David Bruce: The Funniest People in Books — Couples, Critics


• Humorist H. Allen Smith made a trip with his wife to visit places he had lived at as a young man. He and his wife went to visit a dance club where Mr. Smith had very happy memories of squiring his girlfriends. They discovered that the dance club had been torn down and its foundation was in the middle of a pasture where a goat was grazing. Mr. Smith’s wife told him, “I see one of your old girlfriends is left.”

• English critic Sir Max Beerbohm and his aging wife went to a party. Sir Max was immediately surrounded by many beauties who wanted to impress him, but as soon as it was proper for him to leave the party, he turned to his wife and said, “Darling, let’s go to a restaurant and find a quiet corner. You are looking so charming tonight that I want to talk to you alone.”

• Beatrice Kaufman, the wife of playwright George S., was brilliant in her own right. Playing the game “Ask Me Another,” which bored her, she was asked, “Who wrote The Virginian?” Having correctly answered “Owen Wister,” she was asked the next question, “Who wrote The Virginians?” This time she answered “Owens Wisters.”

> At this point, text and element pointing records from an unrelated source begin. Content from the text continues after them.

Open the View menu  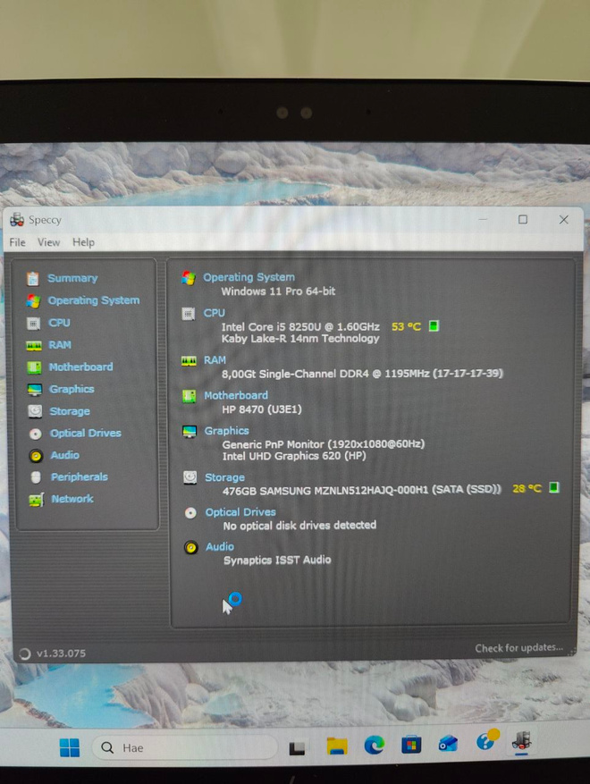tap(48, 242)
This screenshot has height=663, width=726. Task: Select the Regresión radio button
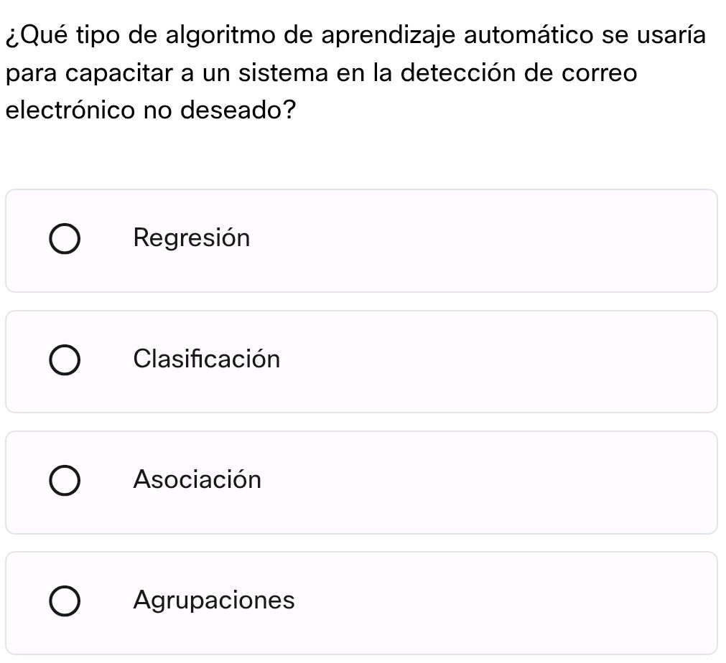65,238
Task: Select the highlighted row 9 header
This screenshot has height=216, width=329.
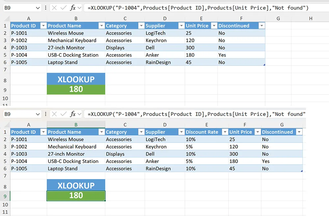Action: [x=5, y=196]
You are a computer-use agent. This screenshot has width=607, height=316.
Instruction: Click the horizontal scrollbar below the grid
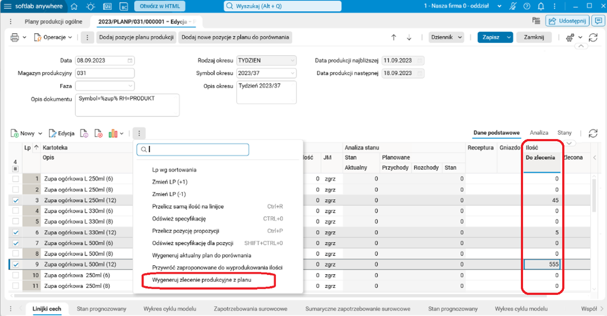click(301, 296)
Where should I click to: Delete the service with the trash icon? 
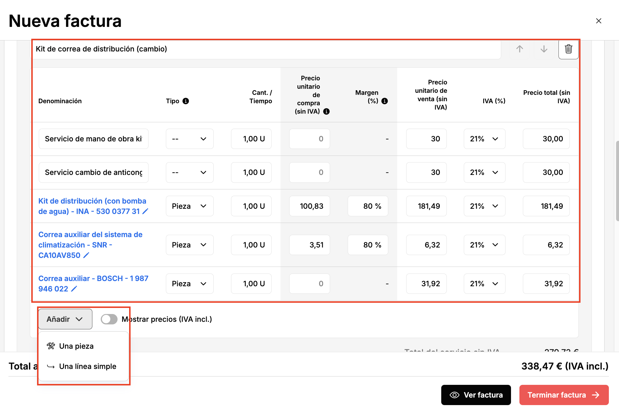point(568,49)
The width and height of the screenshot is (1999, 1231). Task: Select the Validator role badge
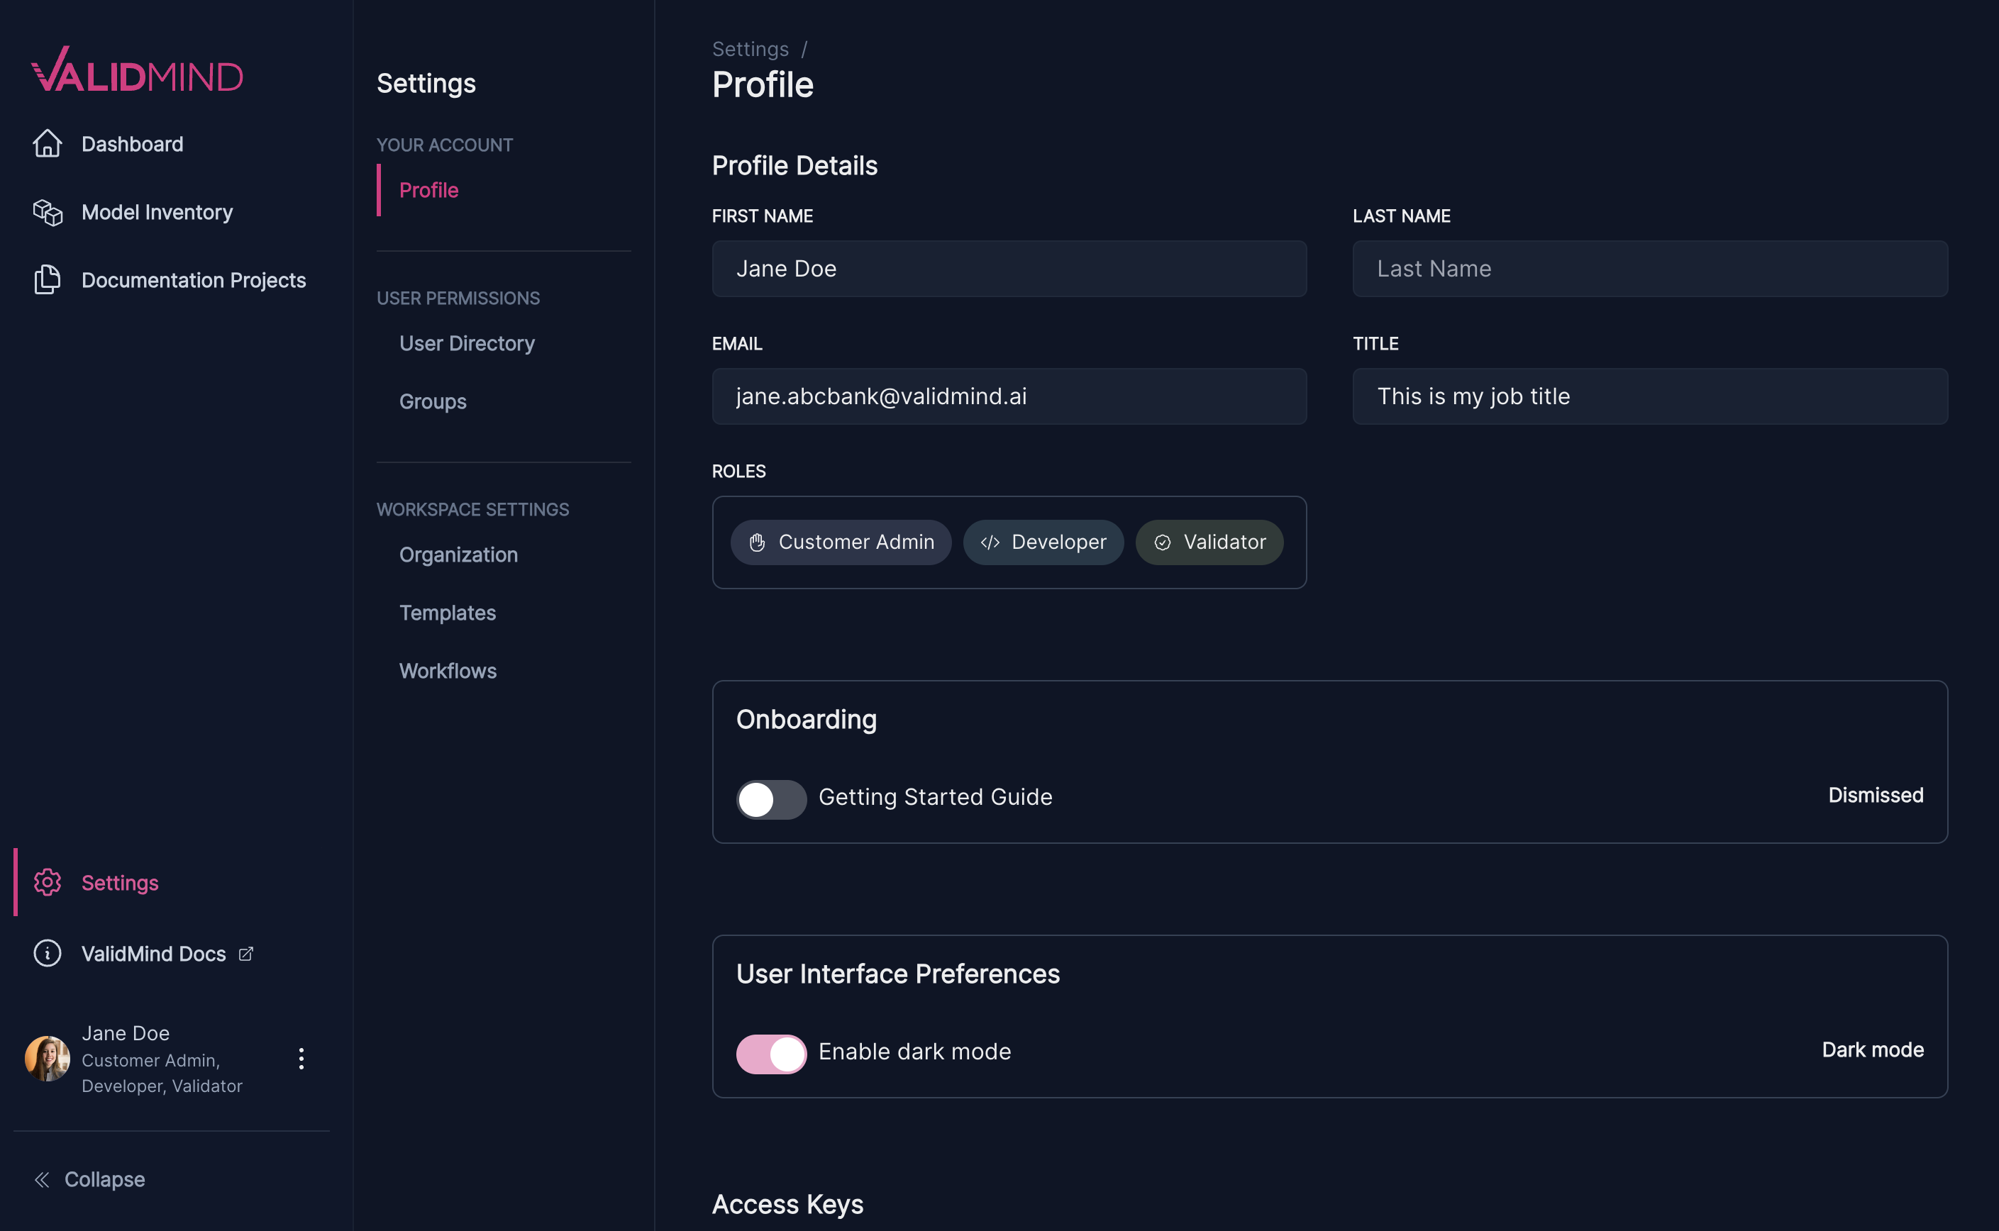pos(1208,541)
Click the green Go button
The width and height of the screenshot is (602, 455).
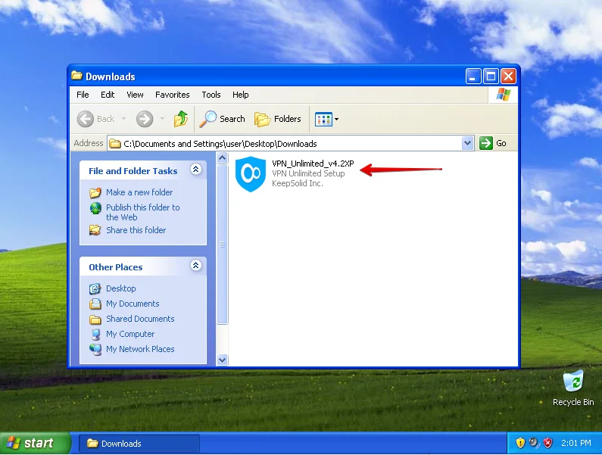click(x=493, y=143)
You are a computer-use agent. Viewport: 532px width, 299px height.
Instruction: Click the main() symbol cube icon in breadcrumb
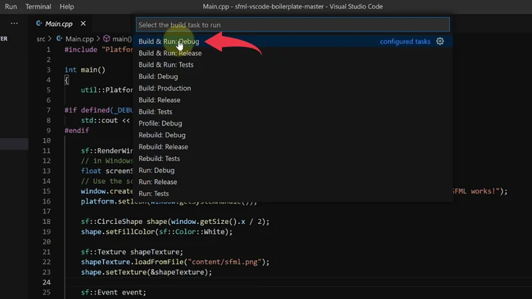click(106, 39)
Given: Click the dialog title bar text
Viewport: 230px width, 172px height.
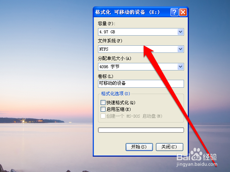Looking at the screenshot, I should pos(127,12).
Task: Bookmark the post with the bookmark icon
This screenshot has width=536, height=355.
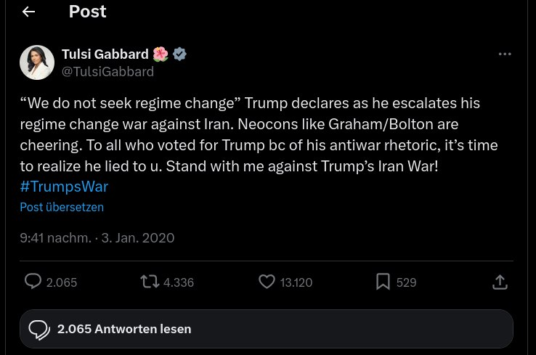Action: tap(383, 282)
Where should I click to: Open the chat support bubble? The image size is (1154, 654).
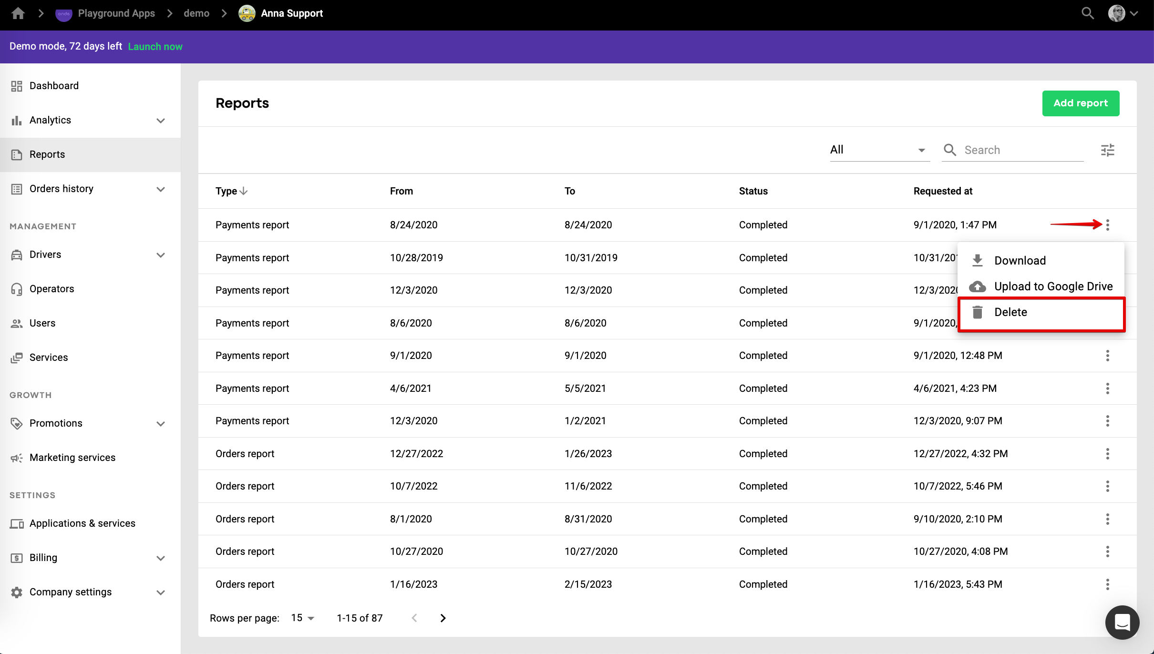[1122, 622]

• G.K. Chesterton was disorganized in his personal life, and he relied on his wife to keep track of his appointments. One day, he sent her a telegram: “AM IN MARKET HARBOROUGH. Where ought I to be?” She wired him back: “HOME.”

• Gail Parent writes comedy, which has occasionally led to problems. While she was in college, a suitor gave her one perfect rose. She ruined what could have been a tender romantic moment by asking, “Where are the other eleven?”


• Pat Hutchins wrote a children’s book titled The Mona Lisa Mystery, in which someone smuggles the famous painting from the museum by wrapping it around a leg then wrapping a bandage over the painting. After the book was published, a child wrote her to say that the painting could not be smuggled out of the museum in that way — the Mona Lisa is painted on wood. Ms. Hutchins did some extra research and discovered that the child was right.

• The Ukrainian playwright O.E. Korneychuk wrote plays praising the Communists of the USSR. In one underground joke, Comrade Korneychuk said that he had put a lot of fire into his new play. A theater-goer replied, “It would have been better if it had been the other way around.”

• Ballerina Margot Fonteyn was so famous that she had huge numbers of press clippings, most of which she neglected to read. However, one notice did give her special satisfaction: “Margot Fonteyn, who has triumphed in many more exotic places, last night conquered Flatbush.”

• Dorothy Parker — who signed her book reviews in The New Yorker as “Constant Reader” — disliked cutesy children’s books. She wrote this review of A.A. Milne’s House at Pooh Corner: “Tonstant Weader fwowed up.”

• Walter Savage Landor enjoyed criticizing many, many things. Once he even criticized the Psalms! Hearing this, a friend of his, Marguerite, Countess Blessington, smiled and said, “Do write something better, Mr. Landor.”

• After being barred from seeing the opening of a play, columnist Walter Winchell wrote that he would wait three days and see the play’s closing.